• Assignment: Write out each line of the records that has "décembre" in it.

• Supplied entries:
--------
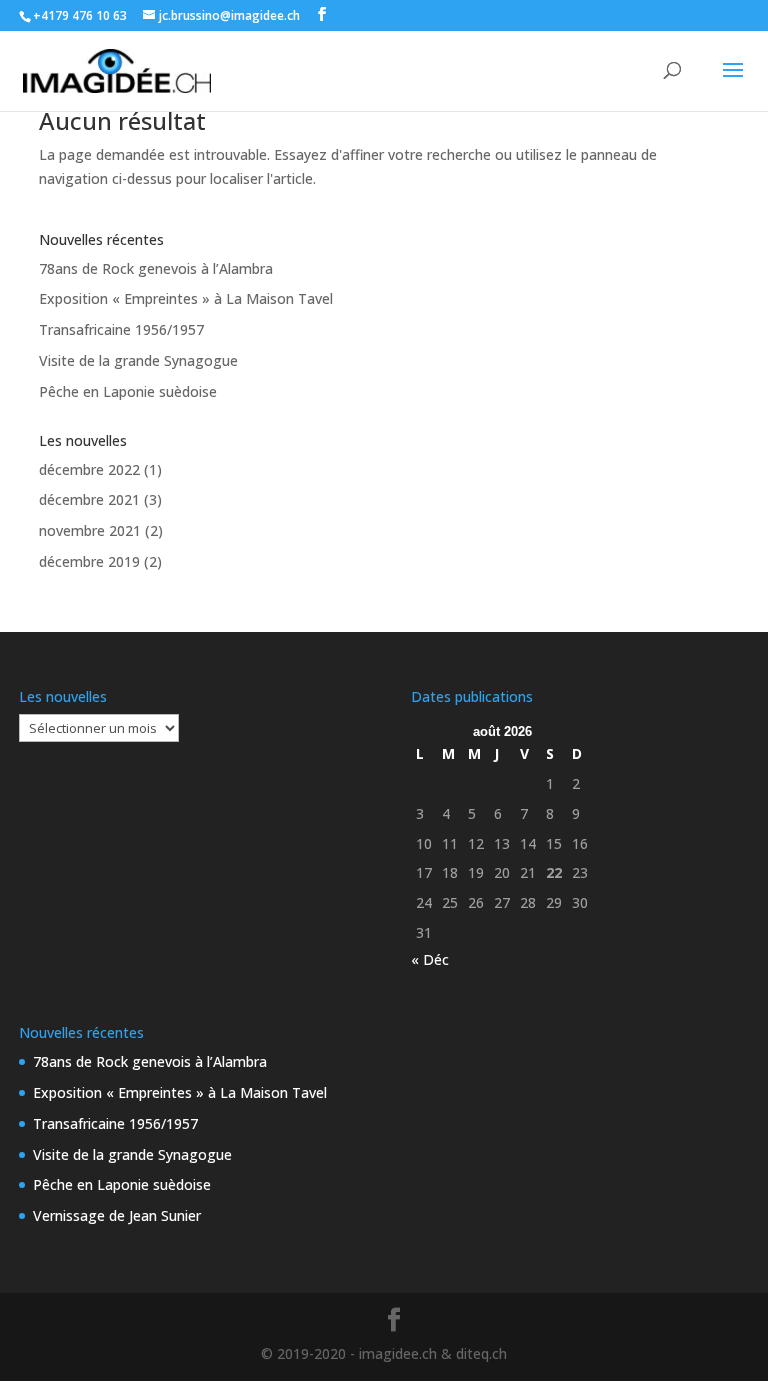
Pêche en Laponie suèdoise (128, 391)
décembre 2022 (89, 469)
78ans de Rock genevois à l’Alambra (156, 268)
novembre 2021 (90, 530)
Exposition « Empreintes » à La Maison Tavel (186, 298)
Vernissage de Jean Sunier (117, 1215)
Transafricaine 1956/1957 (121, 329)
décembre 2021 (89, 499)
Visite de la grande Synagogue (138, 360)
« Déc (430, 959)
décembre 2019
--------
• Output for this task:
décembre 2022 (89, 469)
décembre 2021 (89, 499)
décembre 2019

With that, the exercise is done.